4 of the 5 members of my immediate family are either students or teachers of students. So August in our house is referred to as The Biggest Sunday Night—a 31-day, slow-building tour-de-force of anxiety that begins, mildly, at the MLB Trade Deadline and peaks, with noticeably more nervous sweating, around Labor Day. You ruminate about the previous year. You worry about the new year. You wonder/laugh if you’ll go to the wrong classroom on your first day and wind up 15 minutes late to the right classroom—again.
So how did I quiet and soften the August Anxieties this Labor Day Weekend? How did I brace myself for another year of very humbling critique? Did I polish some essay drafts to breathe a little easier? Did I do a practice walk-through in our building on Tremont Street where all my classes are this semester to avoid more potential first-day-of-school-wrong-classroom embarrassment? Or did I mostly just watch this Steve Carell speech to calm the nerves? Yup, that’s mostly what I did.
It’s a 4-minute master class on comedic efficiency, comedic delivery, and… graciousness —which is to say a master class taught by Steve Carell.
He talks about their experience working together on Alexander and the Terrible, Horrible, No Good, Very Bad RELEASE Date:
Jen and I were cast against type as the affable, earnest, slightly goofy parents. It was an acting challenge for us both. And I marveled at Jen’s ability to TRANSFORM herself into the role of an intelligent, caring, loving mom. True chameleon. We had so much fun working together that we have not done it since.
The way he gushes while also being hilarious. The way he’s self-deprecating about how much of a challenge the role was while also mocking the Generic Pretentious Actor who takes himself 900% too seriously (i.e. TRANSFORM herself). The way he appreciates his teammates.
For me, and I say this as someone who’s watched seasons 2 through 5 of The Office north of 25 times, Steve Carell is not and will never be just Michael Scott, the hopelessly un-self aware, blissfully naive boss. He has so much range and charm and infectious playfulness beyond Scranton, Pennsylvania. But the genius of Steve Carell is most abundantly clear on The Office, how he somehow makes Michael lovable, how he somehow makes this self-consumed buffoon so endearing. That is an artist: operating with such brave instinctiveness and openness and whole-being-ness that we, the audience, root for the jerk because we also see the jerk’s remarkable complexity and generosity (and his deep-down motivation of just wanting to be seen/heard/loved all these years later as an only-child to divorced parents). We love Michael despite his flaws and because of his flaws. That’s Steve Carell: the actor who embodies that complexity, the creative soul I most consciously imitate, and the unassailable Abe Lincoln on my Creative Hero Mount Rushmore.
And that’s the Steve Carell who gave this speech for Jennifer Garner (“Gar-di-ner…Gar…Gar…Gar-ner”).
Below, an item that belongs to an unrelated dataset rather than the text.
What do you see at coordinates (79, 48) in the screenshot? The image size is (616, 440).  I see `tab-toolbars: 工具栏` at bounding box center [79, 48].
It’s a speech that, for most actors, would devolve into loud self-congratulation, with a sprinkle of Humble Brag, a few small dashes of quickly acknowledging the actual Walk of Fame recipient, and zero servings of actual LOL-worthy humor. For Steve Carell, it’s an opportunity to celebrate his good pal—with some goofs and gags and bits brilliantly woven together. His comedy off screen is wonderfully predictable: inclusively laughing WITH not AT, stating the obvious that most people don’t think or want to state, and operating with a warm un-self-seriousness, humility, and thoughtfulness rare for most comedians.
On Sunday morning, I watched this speech while I was feeling the Sunday Scaries, scaries that, I noticed, were all pretty self-important. How will my work be received in this class? In that class? Will I get a teaching job in the spring? Will those super kind, older ladies in the dining hall continue to swipe me in for free along with all the undergrads?
But then I watched Steve Carell’s speech here. And then I watched it another 18 times. And I was reminded of what I most appreciated during my first year of school and what I’m most excited about with my second year: COMMUNITY—the support it provides, the levity it brings, the mutual understanding that writing’s, like, super hard and isolating, so, um, be honest and helpful with your critique but also do no real harm.
On Monday, I was no longer as consumed in my Sunday Scaries or my August Anxieties. Maybe because it was no longer Sunday and no longer August. Maybe because I also watched Steve Carell talk about his early dating life and commiserated in feeling similarly scared and dorky in that arena (see below).
And today, on Tuesday, I went to class— the right classroom this time around—eager to see old classmates. We had so much fun working together that we have not done it since.
And then I realized classes don’t start until Wednesday.